En medio del “carnaval” de ayer y hoy, esta es la respuesta de Jesús y de la Iglesia, este es la base sólida en medio del ambiente “liquido”: las buenas obras que podemos realizar gracias a Cristo y a su Santo Espíritu, y que hacen nacer en el corazón el agradecimiento a Dios Padre, la alabanza, o al menos la maravilla y la pregunta: ¿Por qué?, ¿Por qué esta persona se comporta así?: la inquietud del mundo ante el testimonio del Evangelio.
Pero para que este “sacudón” suceda se necesita que la sal no pierda el sabor y la luz no se esconda (Cfr. Mt 5,13-15). Jesús lo dice muy claramente: si la sal pierde su sabor no sirve para nada. ¡Cuidado que la sal pierda su sabor! ¡Atención a una Iglesia que pierde el sabor! ¡Cuidado que un sacerdote, un consagrado, una congregación que pierde su sabor!
Hoy nosotros damos gloria al Padre por la obra que Santo Domingo, lleno de la luz y de la sal de Cristo, ha realizado ochocientos años atrás; una obra al servicio del Evangelio, predicado con la palabra y con la vida; una obra que, con la gracia del Espíritu Santo, ha hecho que muchos hombres y mujeres sean ayudados a no perderse en medio del “carnaval” de la curiosidad mundana, sino en cambio hayan escuchado el gusto de la sana doctrina, el gusto del Evangelio, y se hayan convertido, a su vez, en luz y sal, artesanos de obras buenas… y los verdaderos hermanos y hermanas que glorifican a Dios y enseñan a glorificar a Dios con las buenas obras de la vida.
(Traducción del italiano, Renato Martinez – Radio Vaticano)
Palabras de Fray Bruno Cadoré OP al finalizar la Eucaristía presidida por el Papa Francisco
Santo Padre, al final de esta celebración queremos agradecerle hijos e hijas de Santo Domingo profundamente el haber presidido la celebración eucarística de clausura del Jubileo por los 800 años de la confirmación de la Orden de Predicadores.
El 21 de enero de 1217, el Papa Honorio III escribió a los frailes predicadores de la provincia de Toulouse.

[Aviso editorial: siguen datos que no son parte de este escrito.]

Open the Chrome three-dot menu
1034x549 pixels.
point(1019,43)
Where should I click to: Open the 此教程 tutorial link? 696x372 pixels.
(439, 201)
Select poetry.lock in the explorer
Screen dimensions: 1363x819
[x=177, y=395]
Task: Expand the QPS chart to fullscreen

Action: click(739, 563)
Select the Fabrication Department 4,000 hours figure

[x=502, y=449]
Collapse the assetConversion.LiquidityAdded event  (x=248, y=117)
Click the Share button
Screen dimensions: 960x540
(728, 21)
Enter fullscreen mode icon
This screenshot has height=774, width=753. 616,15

Entre las varias recomendaciones que les hizo les recomendó acercarse más al Señor y aplicarse en el anuncio de la Palabra insistiendo en tiempo oportuno y cumpliendo plenamente esta tarea de alabanza y de predicación del Evangelio.
El verano pasado, Santo Padre, con ocasión del Capítulo General, nos ha recordado ser, en cuanto predicadores, contemplativos de la Palabra y dejarnos evangelizar para, a su vez, poder evangelizar.
Evangelizar, nos recordaba una vez más, quiere decir instituir en este mundo sobre una tela santa, fijar nuestras palabras y atender la sed de Dios de nuestros contemporáneos y la gran necesidad de todos de una palabra reveladora y signo de la ternura de Dios, buscar la autenticidad de nuestro anuncio del Evangelio y de nuestro testimonio de la caridad, en la compasión por el cuerpo viviente de Cristo.
Hemos tratado de hacer eco a su llamado en estos últimos días de este año jubilar en el curso del cual representantes de toda la familia dominica se han comprometido en identificar los nuevos caminos para la misión en el mundo y al servicio de la Iglesia. Al implorar su apostólica bendición deseamos renovar la expresión de nuestra profunda comunión en la alegría del Evangelio. Queremos pedirle de confirmar el recorrido de esta Santa Predicación como aquella de Santo Domingo que 800 años atrás nos ha llevado a hacer obras de evangelización. Confiando en la intercesión de María, Madre de los predicadores, Santo Domingo y San Francisco, le aseguramos Santo Padre, nuestra humilde y fiel oración para su persona y para su Ministerio, como al mismo tiempo nos ponemos a la certeza de su presencia. Gracias.